[Given entries]
--------------------
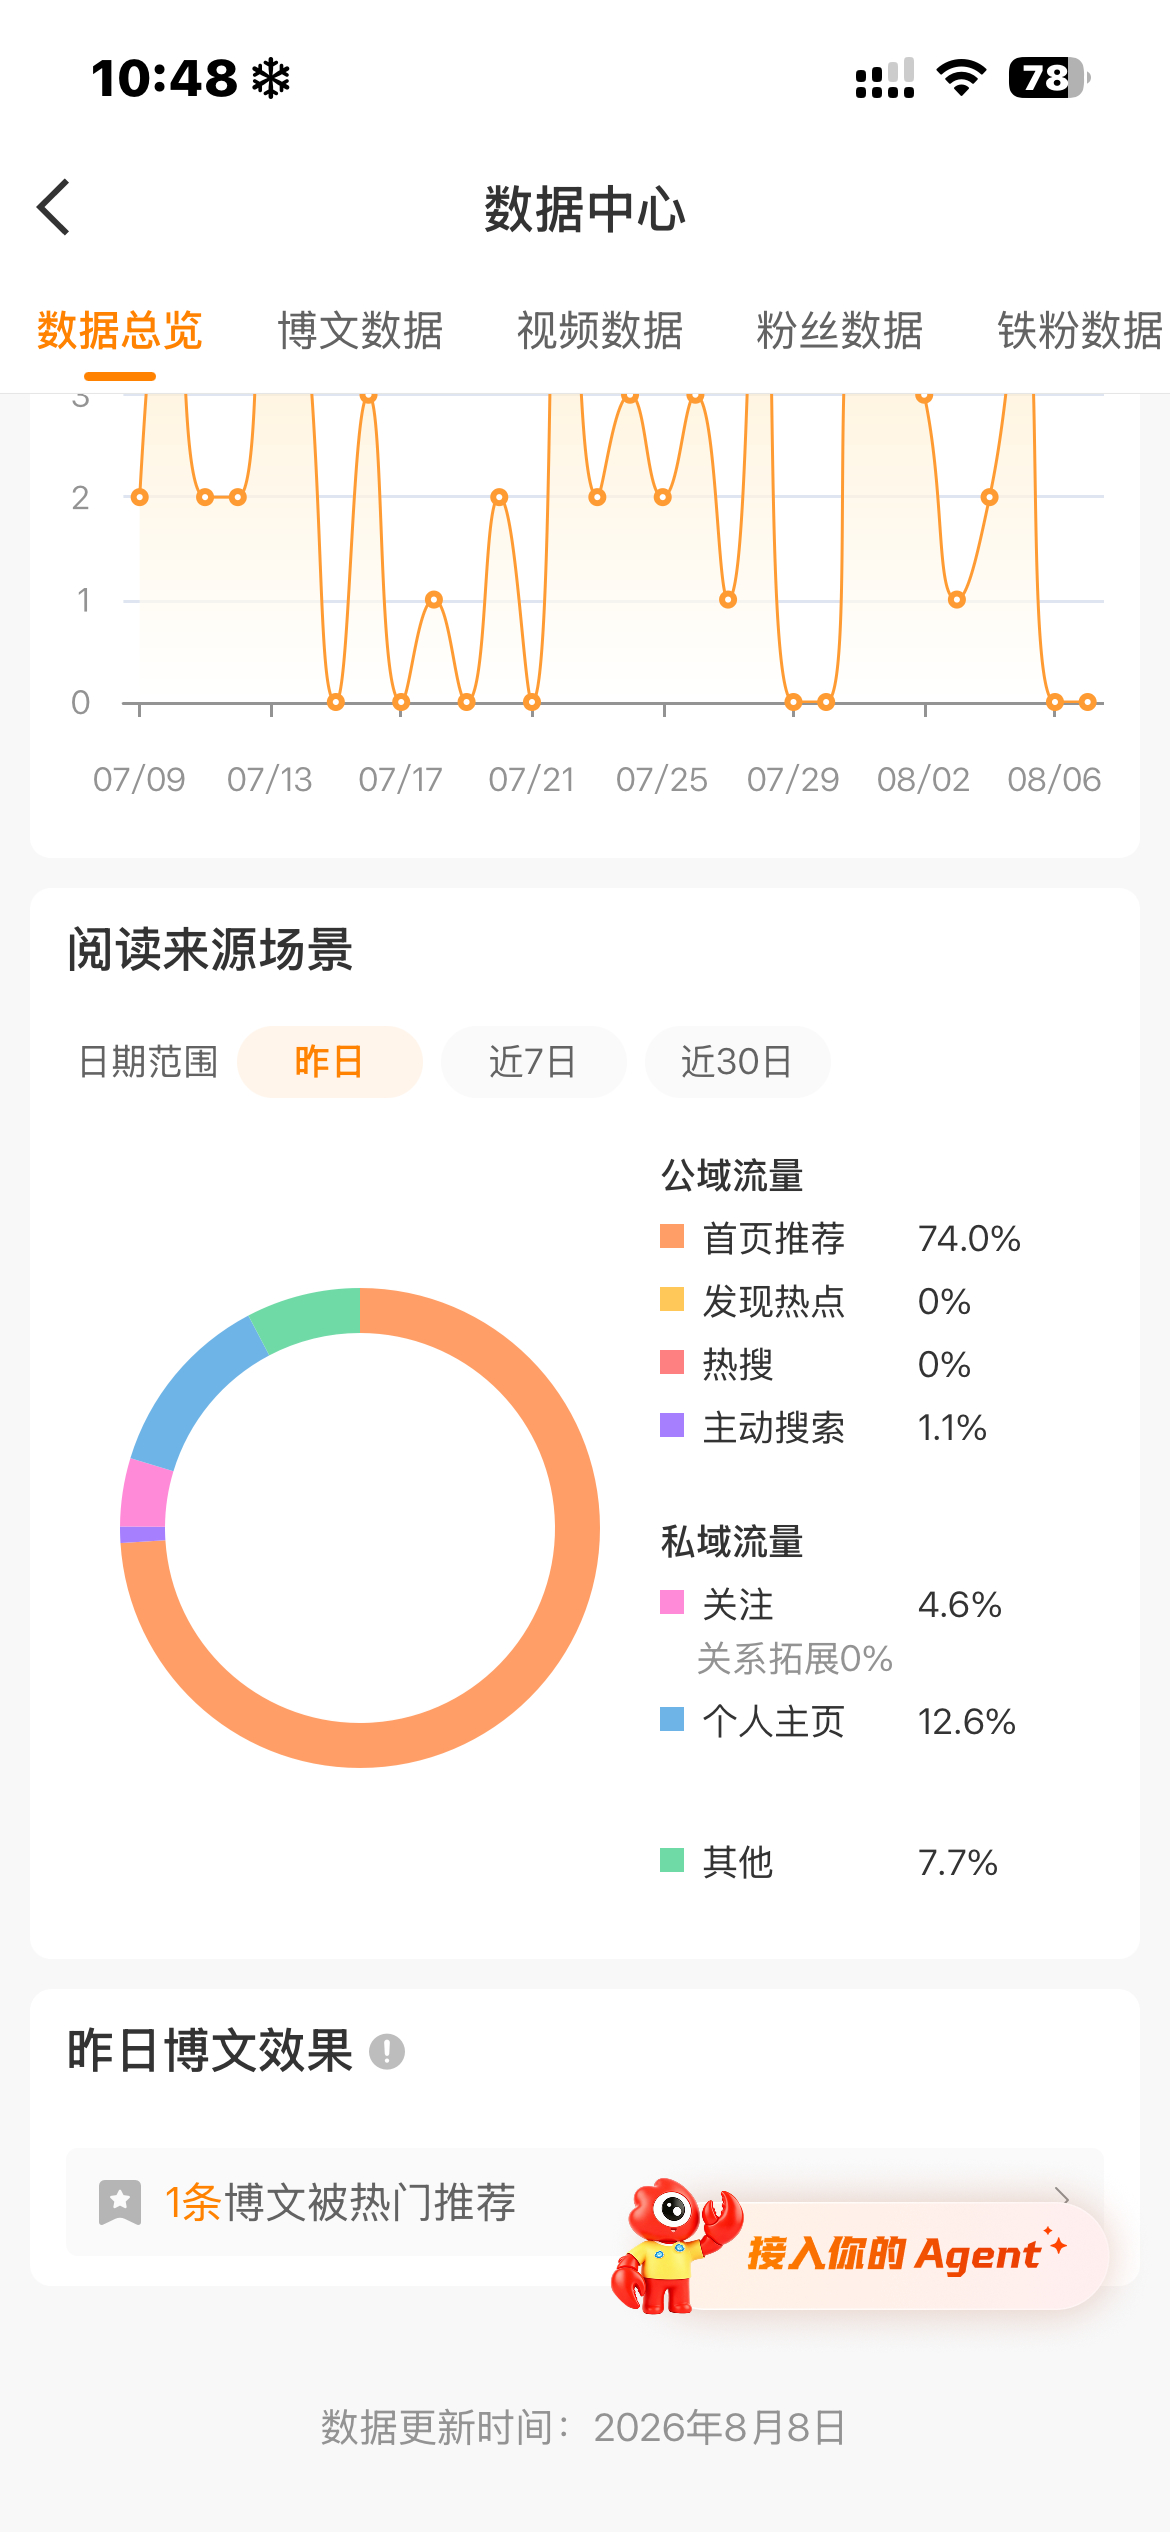Open the 铁粉数据 tab

click(1080, 331)
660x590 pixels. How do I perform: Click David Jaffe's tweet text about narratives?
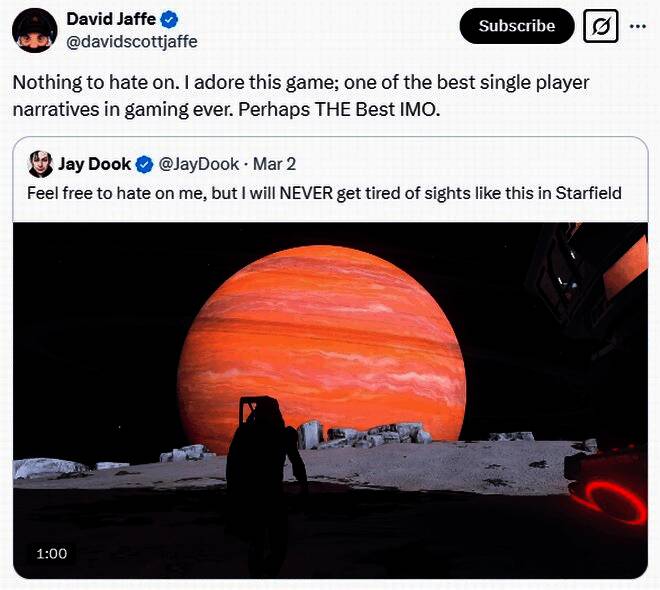[301, 96]
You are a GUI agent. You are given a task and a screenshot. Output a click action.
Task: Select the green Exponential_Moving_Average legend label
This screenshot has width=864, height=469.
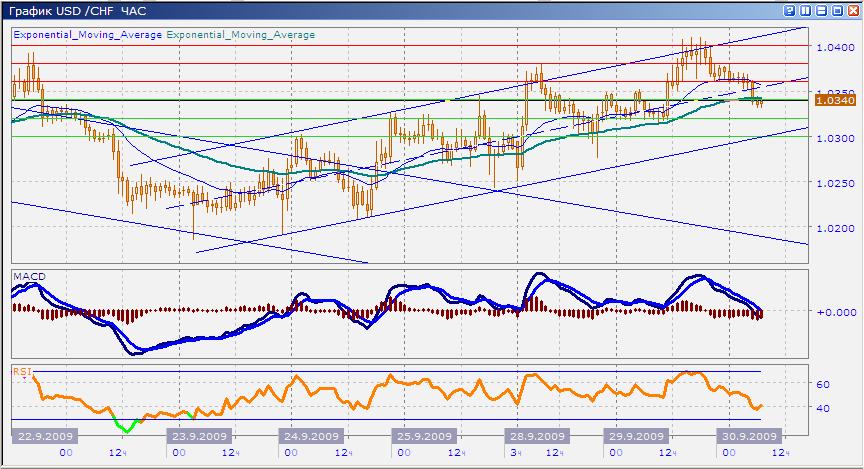[240, 35]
--------------------
[Exercise instructions] What is needed is an exact copy of every line from the one with "You are a GUI" to the end of the listing above, with the pictures left out.

[Problem solution]
You are a GUI agent. You are given a task and a screenshot. Output a click action.
Task: Select the green Exponential_Moving_Average legend label
This screenshot has width=864, height=469.
[240, 35]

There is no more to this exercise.